(Word and element pointing entries)

============

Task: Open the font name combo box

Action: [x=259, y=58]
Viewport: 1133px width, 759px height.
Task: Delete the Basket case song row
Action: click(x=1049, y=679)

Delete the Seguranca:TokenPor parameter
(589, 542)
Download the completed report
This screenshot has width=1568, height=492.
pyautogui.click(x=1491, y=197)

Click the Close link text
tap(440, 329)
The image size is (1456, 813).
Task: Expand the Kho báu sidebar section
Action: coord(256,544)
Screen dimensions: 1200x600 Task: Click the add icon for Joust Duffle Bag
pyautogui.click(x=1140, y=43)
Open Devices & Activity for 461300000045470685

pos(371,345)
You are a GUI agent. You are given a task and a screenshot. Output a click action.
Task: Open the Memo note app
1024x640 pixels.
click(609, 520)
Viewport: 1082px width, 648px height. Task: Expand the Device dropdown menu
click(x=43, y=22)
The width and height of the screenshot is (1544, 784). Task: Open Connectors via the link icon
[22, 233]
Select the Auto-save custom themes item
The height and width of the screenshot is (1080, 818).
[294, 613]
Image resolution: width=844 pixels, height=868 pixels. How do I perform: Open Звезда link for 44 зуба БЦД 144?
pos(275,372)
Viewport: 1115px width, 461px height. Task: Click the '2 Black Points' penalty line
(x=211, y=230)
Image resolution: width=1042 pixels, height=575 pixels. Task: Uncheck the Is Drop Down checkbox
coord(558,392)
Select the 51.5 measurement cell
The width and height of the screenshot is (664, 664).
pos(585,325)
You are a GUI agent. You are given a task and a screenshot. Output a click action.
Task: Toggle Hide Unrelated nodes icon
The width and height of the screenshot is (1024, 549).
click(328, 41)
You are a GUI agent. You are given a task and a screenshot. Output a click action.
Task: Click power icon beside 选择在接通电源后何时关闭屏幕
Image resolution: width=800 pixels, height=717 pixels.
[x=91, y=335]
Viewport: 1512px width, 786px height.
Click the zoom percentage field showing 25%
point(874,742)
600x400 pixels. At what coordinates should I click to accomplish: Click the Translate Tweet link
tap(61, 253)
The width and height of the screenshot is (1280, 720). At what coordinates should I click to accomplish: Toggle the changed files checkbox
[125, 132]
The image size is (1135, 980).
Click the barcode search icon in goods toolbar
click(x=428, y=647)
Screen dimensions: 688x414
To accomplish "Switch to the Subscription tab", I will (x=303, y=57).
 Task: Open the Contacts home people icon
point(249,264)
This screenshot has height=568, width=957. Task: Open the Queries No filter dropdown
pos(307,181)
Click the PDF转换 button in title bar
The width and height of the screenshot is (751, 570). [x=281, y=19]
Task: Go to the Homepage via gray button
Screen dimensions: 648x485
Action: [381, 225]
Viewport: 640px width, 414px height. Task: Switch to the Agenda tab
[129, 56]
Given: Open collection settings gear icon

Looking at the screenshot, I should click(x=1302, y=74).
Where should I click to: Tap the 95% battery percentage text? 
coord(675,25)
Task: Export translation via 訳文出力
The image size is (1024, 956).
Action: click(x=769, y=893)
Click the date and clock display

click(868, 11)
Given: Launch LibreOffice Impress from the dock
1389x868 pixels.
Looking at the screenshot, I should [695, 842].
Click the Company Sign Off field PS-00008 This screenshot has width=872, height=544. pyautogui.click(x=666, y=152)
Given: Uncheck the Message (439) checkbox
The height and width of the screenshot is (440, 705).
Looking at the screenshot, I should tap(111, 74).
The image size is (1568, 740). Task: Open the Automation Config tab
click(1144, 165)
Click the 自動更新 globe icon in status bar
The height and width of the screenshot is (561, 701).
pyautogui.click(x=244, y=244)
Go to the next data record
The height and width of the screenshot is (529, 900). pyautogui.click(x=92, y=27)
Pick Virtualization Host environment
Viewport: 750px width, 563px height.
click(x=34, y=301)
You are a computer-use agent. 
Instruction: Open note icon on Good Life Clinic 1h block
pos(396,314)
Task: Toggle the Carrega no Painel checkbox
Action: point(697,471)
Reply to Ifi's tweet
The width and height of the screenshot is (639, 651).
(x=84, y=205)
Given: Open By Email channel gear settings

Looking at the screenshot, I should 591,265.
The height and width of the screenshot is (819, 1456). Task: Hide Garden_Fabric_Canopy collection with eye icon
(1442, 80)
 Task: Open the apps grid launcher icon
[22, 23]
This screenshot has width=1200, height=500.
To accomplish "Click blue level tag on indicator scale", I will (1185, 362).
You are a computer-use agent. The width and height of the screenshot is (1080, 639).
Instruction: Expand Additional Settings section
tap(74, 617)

============

TASK INSTRUCTIONS: Reproduce the rows from the line containing "Image resolution: width=844" through the line containing "point(249,264)", swapping "zoom percentage field" for "zoom level field" and leaving everything else unchanged. Output only those lines.

RESULT OF THIS EXERCISE:
Image resolution: width=844 pixels, height=868 pixels. How do I perform: Open Звезда link for 44 зуба БЦД 144?
pos(275,372)
Viewport: 1115px width, 461px height. Task: Click the '2 Black Points' penalty line
(x=211, y=230)
Image resolution: width=1042 pixels, height=575 pixels. Task: Uncheck the Is Drop Down checkbox
coord(558,392)
Select the 51.5 measurement cell
The width and height of the screenshot is (664, 664).
pos(585,325)
You are a GUI agent. You are given a task and a screenshot. Output a click action.
Task: Toggle Hide Unrelated nodes icon
The width and height of the screenshot is (1024, 549).
click(328, 41)
You are a GUI agent. You are given a task and a screenshot. Output a click action.
Task: Click power icon beside 选择在接通电源后何时关闭屏幕
Image resolution: width=800 pixels, height=717 pixels.
[x=91, y=335]
Viewport: 1512px width, 786px height.
Click the zoom level field showing 25%
point(874,742)
600x400 pixels. At what coordinates should I click to accomplish: Click the Translate Tweet link
tap(61, 253)
The width and height of the screenshot is (1280, 720). At what coordinates should I click to accomplish: Toggle the changed files checkbox
[125, 132]
The image size is (1135, 980).
Click the barcode search icon in goods toolbar
click(x=428, y=647)
Screen dimensions: 688x414
To accomplish "Switch to the Subscription tab", I will (x=303, y=57).
 Task: Open the Contacts home people icon
point(249,264)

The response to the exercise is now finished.